Problem description
Quote exactly and only this range of lines in the data below: the line that holds "The height and width of the screenshot is (165, 279)." to the line that holds "Expand the More tab dropdown", both included.

Data to process
____

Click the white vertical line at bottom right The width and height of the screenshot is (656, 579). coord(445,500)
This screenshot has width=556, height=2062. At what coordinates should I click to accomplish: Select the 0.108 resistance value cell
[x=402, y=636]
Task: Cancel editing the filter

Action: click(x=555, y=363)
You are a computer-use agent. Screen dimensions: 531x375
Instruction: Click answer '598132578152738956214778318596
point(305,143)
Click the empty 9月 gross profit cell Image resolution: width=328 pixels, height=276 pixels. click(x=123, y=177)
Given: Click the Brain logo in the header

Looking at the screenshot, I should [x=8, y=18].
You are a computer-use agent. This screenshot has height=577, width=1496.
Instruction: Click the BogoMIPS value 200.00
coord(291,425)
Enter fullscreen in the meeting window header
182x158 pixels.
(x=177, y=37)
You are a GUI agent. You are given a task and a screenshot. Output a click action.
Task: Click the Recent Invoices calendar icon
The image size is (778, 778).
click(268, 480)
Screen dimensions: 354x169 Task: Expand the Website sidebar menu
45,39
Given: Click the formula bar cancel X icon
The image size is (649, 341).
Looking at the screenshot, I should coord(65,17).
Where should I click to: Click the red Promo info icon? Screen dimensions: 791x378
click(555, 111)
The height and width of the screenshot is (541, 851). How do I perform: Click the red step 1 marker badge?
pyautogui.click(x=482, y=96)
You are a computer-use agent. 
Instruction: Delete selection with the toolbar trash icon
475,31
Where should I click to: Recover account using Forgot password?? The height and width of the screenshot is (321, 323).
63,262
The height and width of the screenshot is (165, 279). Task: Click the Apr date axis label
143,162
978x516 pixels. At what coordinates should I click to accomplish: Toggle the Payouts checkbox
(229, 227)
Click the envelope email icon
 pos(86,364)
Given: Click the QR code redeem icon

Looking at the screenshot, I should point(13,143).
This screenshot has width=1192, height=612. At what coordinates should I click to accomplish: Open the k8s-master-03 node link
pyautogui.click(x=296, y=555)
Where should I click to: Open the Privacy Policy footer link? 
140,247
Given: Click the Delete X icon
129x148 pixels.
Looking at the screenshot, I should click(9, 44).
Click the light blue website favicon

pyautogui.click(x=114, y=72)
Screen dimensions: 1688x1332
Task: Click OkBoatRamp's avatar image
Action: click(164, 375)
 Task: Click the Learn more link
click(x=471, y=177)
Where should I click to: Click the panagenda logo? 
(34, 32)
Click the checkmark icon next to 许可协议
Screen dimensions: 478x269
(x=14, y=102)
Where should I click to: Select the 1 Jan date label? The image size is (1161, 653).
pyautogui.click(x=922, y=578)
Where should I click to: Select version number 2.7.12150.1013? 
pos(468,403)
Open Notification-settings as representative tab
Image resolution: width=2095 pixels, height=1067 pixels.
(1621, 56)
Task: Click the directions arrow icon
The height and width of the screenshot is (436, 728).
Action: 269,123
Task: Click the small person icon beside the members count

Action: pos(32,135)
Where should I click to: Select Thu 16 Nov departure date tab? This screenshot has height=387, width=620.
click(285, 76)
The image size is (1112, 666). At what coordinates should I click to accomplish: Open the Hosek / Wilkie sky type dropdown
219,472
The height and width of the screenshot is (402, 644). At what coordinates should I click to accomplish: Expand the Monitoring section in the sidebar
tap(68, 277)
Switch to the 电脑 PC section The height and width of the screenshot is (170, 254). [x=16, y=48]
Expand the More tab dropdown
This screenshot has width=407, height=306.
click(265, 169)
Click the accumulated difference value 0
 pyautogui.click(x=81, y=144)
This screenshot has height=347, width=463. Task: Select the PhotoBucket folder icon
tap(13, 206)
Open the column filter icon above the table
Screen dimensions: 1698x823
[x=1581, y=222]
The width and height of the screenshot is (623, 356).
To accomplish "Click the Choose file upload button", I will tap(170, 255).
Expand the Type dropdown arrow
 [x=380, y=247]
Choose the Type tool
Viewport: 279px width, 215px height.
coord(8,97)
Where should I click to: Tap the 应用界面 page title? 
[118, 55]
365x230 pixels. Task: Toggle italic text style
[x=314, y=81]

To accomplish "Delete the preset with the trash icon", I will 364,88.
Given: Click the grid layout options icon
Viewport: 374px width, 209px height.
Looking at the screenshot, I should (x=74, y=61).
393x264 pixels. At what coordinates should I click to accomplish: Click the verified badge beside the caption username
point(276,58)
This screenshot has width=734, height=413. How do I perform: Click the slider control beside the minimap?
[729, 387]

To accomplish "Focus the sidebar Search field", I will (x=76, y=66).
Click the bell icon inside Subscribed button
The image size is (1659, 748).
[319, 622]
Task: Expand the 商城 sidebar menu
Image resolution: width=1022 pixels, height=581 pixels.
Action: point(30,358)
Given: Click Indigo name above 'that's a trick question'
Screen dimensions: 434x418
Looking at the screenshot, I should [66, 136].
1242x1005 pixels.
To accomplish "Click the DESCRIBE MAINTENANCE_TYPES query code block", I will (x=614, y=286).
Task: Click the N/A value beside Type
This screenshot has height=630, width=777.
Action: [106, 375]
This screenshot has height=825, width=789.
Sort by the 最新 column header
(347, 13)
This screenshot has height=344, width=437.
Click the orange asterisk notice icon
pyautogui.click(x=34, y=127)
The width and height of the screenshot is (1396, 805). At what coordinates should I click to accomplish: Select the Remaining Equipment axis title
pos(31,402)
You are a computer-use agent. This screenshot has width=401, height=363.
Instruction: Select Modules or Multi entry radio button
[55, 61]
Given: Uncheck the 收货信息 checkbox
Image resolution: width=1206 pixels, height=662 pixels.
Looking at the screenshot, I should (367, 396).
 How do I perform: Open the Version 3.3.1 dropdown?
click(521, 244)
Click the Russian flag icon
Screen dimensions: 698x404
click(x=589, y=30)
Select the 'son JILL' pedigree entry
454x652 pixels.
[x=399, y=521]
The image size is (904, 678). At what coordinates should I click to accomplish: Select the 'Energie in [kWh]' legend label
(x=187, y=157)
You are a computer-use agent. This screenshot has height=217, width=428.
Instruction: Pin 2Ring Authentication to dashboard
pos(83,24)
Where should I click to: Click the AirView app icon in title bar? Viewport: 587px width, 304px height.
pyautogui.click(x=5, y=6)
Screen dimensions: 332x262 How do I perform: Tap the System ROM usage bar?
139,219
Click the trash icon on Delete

____

Solution to this problem
The height and width of the screenshot is (165, 279). Task: Click the Apr date axis label
143,162
978x516 pixels. At what coordinates should I click to accomplish: Toggle the Payouts checkbox
(229, 227)
Click the envelope email icon
 pos(86,364)
Given: Click the QR code redeem icon

Looking at the screenshot, I should point(13,143).
This screenshot has width=1192, height=612. At what coordinates should I click to accomplish: Open the k8s-master-03 node link
pyautogui.click(x=296, y=555)
Where should I click to: Open the Privacy Policy footer link? 
140,247
Given: Click the Delete X icon
129x148 pixels.
Looking at the screenshot, I should click(9, 44).
Click the light blue website favicon

pyautogui.click(x=114, y=72)
Screen dimensions: 1688x1332
Task: Click OkBoatRamp's avatar image
Action: click(164, 375)
 Task: Click the Learn more link
click(x=471, y=177)
Where should I click to: Click the panagenda logo? 
(34, 32)
Click the checkmark icon next to 许可协议
Screen dimensions: 478x269
(x=14, y=102)
Where should I click to: Select the 1 Jan date label? The image size is (1161, 653).
pyautogui.click(x=922, y=578)
Where should I click to: Select version number 2.7.12150.1013? 
pos(468,403)
Open Notification-settings as representative tab
Image resolution: width=2095 pixels, height=1067 pixels.
(1621, 56)
Task: Click the directions arrow icon
The height and width of the screenshot is (436, 728).
Action: 269,123
Task: Click the small person icon beside the members count

Action: pos(32,135)
Where should I click to: Select Thu 16 Nov departure date tab? This screenshot has height=387, width=620.
click(285, 76)
The image size is (1112, 666). At what coordinates should I click to accomplish: Open the Hosek / Wilkie sky type dropdown
219,472
The height and width of the screenshot is (402, 644). At what coordinates should I click to accomplish: Expand the Monitoring section in the sidebar
tap(68, 277)
Switch to the 电脑 PC section The height and width of the screenshot is (170, 254). [x=16, y=48]
Expand the More tab dropdown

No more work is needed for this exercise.